__Opdracht__. Zet alstublieft het bericht over het rapport van de Commissie COR voort na de laatste zin die ervan getoond wordt.

__Getoonde tekst__.
◇ ◇ ◇ ◇

Rapport Commissie COR
13 september 2017
Op 12 september 2017 heeft Minister Stef Blok van Veiligheid en Justitie het rapport van de Commissie COR politie in ontvangst genomen en aan de Tweede Kamer aangeboden.
De Commissie onder leiding van de heer Ruys verrichtte het onderzoek in opdracht van de minister nadat uit een intern onderzoek van de korpschef was gebleken dat de bestedingen van de Centrale Ondernemingsraad (COR) van de politie ondoelmatig en disproportioneel waren. Hierbij de hoofdpunten uit het rapport en als bijlage het rapport zelf.
Betrokkenheid toenmalige korpschef
De Onderzoekscommissie constateert dat de korpschef, ondanks waarschuwingen over verkwistend handelen door de COR, onvoldoende betrokkenheid heeft getoond om adequaat toezicht en controle te houden op de financiën van de COR. De inrichting van de administratieve organisatie van de COR was niet op orde. Gemaakte afspraken tussen korpsleiding en COR werden gebrekkig vastgelegd. Controle en toezicht waren onvoldoende en er werden handelingen door de COR gedaan in strijd met de interne regels van de Nationale Politie. De COR en het dagelijks bestuur van de COR hielden zelf ook de uitgaven niet nauwgezet bij. De houding van met name de voorzitter van de COR kenmerkte zich door eigengereid optreden, waarbij regels en afspraken herhaaldelijk werden overtreden. De COR overschreed sinds 2012 alle jaren het beschikbare budget.
De Onderzoekscommissie constateert voorts dat een adequate controle ontbrak op facturen en declaraties die de (voorzitter van de) COR indiende. Daardoor werd gelegenheid geboden tot het doen van niet-doelmatige en buitensporige uitgaven. De korpschef heeft de COR wel gemaand tot soberheid na het doen van verkwistende uitgaven maar liet het bij woorden. De voormalige korpschef en de voormalige directeur Korpsstaf - door de korpschef verantwoordelijk gemaakt voor controle en toezicht op de COR financiën - hebben onvoldoende krachtig opgetreden. Beiden tolereerden de situatie en lieten die op zijn beloop. Hierdoor is op onzorgvuldige wijze met publiek geld omgesprongen.

◇ ◇ ◇ ◇

(Verzamelde gegevensitems)

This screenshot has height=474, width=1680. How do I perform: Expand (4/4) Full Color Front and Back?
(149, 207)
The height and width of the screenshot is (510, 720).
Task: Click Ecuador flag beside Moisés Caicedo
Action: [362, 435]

◇ ◇ ◇ ◇

__Antwoord__.
Invloed op de besluitvorming COR
De Onderzoekscommissie heeft geen bewijs gevonden dat de adviestrajecten van de COR in de onderzoeksperiode zijn beïnvloed door de handelwijze van de toenmalige korpschef. Uit de analyse van de Onderzoekscommissie van alle belangrijke adviestrajecten blijkt dat de COR eigenstandig tot haar adviezen is gekomen middels uitwisseling van informatie en argumentatie. De Onderzoekscommissie heeft geen verband gevonden tussen de ruime budgetten en faciliteiten waarover de COR-leden beschikten en haar adviezen. Naar het oordeel van de Onderzoekscommissie handelde de toenmalige korpschef onprofessioneel en ongepast door een persoonlijke lening aan de voorzitter van de COR te verstrekken. Ook had hij niet moeten besluiten tot toekenning van de salarisverhoging van de COR voorzitter in december 2015. Dit besluit roept het beeld op van willekeur en persoonlijke begunstiging.
Minister en Ministerie van Veiligheid en Justitie
De Onderzoekscommissie heeft geen concrete aanwijzingen gevonden dat de ministers of de betrokken ambtenaren vóór april 2016 op de hoogte waren van de specifieke problemen rond de financiën van de COR. De minister en het ministerie waren op basis van diverse signalen van toezichthouders geïnformeerd over de problemen in de financiële administratie van de Nationale Politie als geheel. Bij de totstandkoming van de Nationale Politie was op bestuurlijk en op politiek niveau onvoldoende oog voor financieel beheer en controle. De realisatie van de Nationale Politie kende grote politieke tijdsdruk. De inrichting van een goede administratieve organisatie en financiële controle had geen prioriteit. De Onderzoekscommissie is van mening dat hier aan de voorkant meer aandacht voor had moeten zijn bij zowel de minister en zijn departement als het parlement.